Sanka
- Product type: Coffee
- Owner: Kraft Heinz
- Country: U.S.
- Introduced: 1923; 103 years ago
- Website: kraftheinz.com/sanka

= Sanka =

Brand of instant decaffeinated coffee

Sanka is a brand of instant decaffeinated coffee, sold around the world, and was one of the earliest decaffeinated varieties. Sanka is distributed in the United States by Kraft Heinz.

==History==
Decaffeinated coffee was developed in 1903 by a team of researchers led by Ludwig Roselius in Bremen, Germany. It was first sold in Germany and many other European countries in 1905–1906 under the name Kaffee HAG (short for Kaffee Handels-Aktien-Gesellschaft, or Coffee Trading Public Company). In France, the brand name became Sanka, derived from the French words sans caféine ("without caffeine"). The brand came to the United States in 1909–1910, where it was first marketed under the name "Dekafa" or "Dekofa" by an American sales agent.

In 1914, Roselius founded his own company, Kaffee Hag Corporation, in New York. When Kaffee Hag was confiscated by the Alien Property Custodian during World War I, and sold to an American firm, Roselius lost not only his company, but also the American trademark rights to the name. To re-establish his product, he began to use the Sanka brand name in America.

In Europe, the Hag company used the Sanka brand in many countries (the Netherlands, Belgium, Germany, and Switzerland, amongst others) as a cheaper alternative to the premium brand Coffee Hag.
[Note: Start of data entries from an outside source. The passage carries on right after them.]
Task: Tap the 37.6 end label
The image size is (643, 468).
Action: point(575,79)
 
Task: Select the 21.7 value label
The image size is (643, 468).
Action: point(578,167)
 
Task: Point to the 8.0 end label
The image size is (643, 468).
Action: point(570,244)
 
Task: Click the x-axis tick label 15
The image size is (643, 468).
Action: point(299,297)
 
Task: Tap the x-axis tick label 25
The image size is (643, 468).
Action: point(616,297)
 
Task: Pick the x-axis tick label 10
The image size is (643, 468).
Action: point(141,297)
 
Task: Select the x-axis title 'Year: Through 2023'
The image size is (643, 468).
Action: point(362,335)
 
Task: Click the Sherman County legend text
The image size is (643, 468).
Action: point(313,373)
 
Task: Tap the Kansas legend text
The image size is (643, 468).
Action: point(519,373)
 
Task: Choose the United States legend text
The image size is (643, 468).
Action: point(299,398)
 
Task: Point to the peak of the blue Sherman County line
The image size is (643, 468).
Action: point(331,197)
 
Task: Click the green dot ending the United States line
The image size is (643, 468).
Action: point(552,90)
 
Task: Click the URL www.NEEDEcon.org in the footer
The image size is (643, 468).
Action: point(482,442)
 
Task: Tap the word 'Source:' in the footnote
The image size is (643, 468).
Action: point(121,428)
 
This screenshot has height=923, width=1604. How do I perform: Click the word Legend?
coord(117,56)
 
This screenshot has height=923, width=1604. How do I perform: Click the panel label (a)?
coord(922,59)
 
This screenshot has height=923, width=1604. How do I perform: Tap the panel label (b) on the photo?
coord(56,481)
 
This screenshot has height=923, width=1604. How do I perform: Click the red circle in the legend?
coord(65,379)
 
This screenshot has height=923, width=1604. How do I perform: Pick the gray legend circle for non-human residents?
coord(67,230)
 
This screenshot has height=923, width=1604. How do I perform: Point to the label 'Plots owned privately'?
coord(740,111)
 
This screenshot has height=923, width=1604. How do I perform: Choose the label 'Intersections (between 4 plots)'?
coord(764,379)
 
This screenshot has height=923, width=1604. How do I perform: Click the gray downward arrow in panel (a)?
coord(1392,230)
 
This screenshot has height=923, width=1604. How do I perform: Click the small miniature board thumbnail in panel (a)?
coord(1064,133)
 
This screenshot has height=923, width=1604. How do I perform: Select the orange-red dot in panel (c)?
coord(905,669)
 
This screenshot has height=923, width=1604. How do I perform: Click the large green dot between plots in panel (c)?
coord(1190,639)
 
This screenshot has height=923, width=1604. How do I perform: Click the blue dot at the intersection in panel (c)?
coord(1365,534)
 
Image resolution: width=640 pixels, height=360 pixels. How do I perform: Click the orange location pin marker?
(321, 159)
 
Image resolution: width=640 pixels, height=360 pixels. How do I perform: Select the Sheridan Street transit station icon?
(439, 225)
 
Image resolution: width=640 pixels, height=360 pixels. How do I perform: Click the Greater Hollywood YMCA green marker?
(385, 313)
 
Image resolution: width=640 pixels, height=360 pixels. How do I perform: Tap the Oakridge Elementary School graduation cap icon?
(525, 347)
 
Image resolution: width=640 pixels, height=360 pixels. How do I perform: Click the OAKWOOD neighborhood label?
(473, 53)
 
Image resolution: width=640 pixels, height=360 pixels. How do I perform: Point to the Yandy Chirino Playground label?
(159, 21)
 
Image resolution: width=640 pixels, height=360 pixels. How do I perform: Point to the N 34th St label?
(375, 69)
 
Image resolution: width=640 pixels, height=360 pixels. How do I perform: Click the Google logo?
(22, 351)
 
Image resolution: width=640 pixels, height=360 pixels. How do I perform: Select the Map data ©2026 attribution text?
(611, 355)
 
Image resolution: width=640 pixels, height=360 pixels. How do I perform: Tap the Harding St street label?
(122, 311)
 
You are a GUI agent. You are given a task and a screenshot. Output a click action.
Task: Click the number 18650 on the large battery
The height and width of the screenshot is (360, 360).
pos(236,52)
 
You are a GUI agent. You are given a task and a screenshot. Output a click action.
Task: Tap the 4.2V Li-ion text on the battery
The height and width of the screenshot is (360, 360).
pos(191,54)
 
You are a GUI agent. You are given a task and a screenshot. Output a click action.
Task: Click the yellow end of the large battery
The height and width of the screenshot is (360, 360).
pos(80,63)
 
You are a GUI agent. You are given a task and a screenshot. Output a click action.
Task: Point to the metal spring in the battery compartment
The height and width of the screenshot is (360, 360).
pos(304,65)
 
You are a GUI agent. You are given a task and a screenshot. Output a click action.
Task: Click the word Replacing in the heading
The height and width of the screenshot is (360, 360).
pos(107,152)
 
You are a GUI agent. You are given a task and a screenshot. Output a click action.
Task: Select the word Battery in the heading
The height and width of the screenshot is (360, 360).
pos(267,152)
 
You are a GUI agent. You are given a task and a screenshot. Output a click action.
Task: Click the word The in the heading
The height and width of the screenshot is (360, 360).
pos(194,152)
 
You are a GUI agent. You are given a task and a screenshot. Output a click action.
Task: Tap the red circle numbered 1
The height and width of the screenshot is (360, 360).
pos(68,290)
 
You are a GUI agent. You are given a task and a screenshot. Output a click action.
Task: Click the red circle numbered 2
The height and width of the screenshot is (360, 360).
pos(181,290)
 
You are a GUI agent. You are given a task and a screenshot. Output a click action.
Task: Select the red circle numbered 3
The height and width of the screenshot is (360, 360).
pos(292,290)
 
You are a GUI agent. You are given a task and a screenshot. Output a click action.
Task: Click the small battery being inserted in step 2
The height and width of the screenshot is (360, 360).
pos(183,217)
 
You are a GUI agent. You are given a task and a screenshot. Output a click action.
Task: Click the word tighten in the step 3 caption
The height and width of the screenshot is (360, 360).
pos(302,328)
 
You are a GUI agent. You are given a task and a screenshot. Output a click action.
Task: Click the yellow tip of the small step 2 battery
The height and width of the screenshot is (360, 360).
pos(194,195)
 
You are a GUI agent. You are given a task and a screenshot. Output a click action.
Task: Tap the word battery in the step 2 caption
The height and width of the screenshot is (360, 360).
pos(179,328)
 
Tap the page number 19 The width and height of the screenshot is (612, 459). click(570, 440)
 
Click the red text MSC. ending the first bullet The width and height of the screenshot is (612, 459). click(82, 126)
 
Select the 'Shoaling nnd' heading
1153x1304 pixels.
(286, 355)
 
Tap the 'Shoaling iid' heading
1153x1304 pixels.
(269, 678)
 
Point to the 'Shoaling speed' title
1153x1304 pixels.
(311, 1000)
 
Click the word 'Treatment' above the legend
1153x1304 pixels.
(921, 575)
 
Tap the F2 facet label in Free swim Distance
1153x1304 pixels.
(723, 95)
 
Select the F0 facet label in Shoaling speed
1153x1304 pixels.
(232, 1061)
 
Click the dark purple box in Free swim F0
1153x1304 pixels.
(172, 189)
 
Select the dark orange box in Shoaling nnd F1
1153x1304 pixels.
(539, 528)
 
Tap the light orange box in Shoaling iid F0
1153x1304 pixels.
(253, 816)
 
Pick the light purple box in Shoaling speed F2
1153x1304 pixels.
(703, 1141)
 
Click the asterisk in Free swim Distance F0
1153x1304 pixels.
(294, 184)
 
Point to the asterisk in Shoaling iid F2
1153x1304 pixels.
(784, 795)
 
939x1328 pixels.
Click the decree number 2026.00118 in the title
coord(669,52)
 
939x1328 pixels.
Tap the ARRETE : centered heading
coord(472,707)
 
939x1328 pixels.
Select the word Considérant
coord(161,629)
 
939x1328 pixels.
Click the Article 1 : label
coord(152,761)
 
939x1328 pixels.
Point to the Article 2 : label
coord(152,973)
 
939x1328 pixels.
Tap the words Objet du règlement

The brand disappeared in these countries after World War II, but it continued until the 1970s as the premium brand in France. First marketed in the U.S. in 1923, Sanka was initially sold only at two Sanka Coffee Houses in New York, but it soon was brought into retail.

==Advertising==
The intensive American advertising campaigns included the 1927 broadcasts of Sanka After-Dinner Hour (or Sanka Music, Sanka After-Dinner Music, Sanka Music Hour, and Sanka After-Dinner Coffee Hour), heard at 6:30 pm Tuesdays on New York's WEAF. Sanka was a sponsor of I Love Lucy, The Twilight Zone, and The Andy Griffith Show during their respective runs on CBS television in the 1950s and early 1960s. The Andy Griffith Show Sanka sponsor spots featured the cast members. It was also a sponsor of The Goldbergs (1920s to about 1960 on radio and television, unrelated to the U.S. 2013 ABC television series) where, on many episodes, Mrs. Goldberg (Gertrude Berg) would address the camera and talk to the TV audience and tell them about Sanka coffee. After the sales pitch, she would walk away, usually from the window, and start the show.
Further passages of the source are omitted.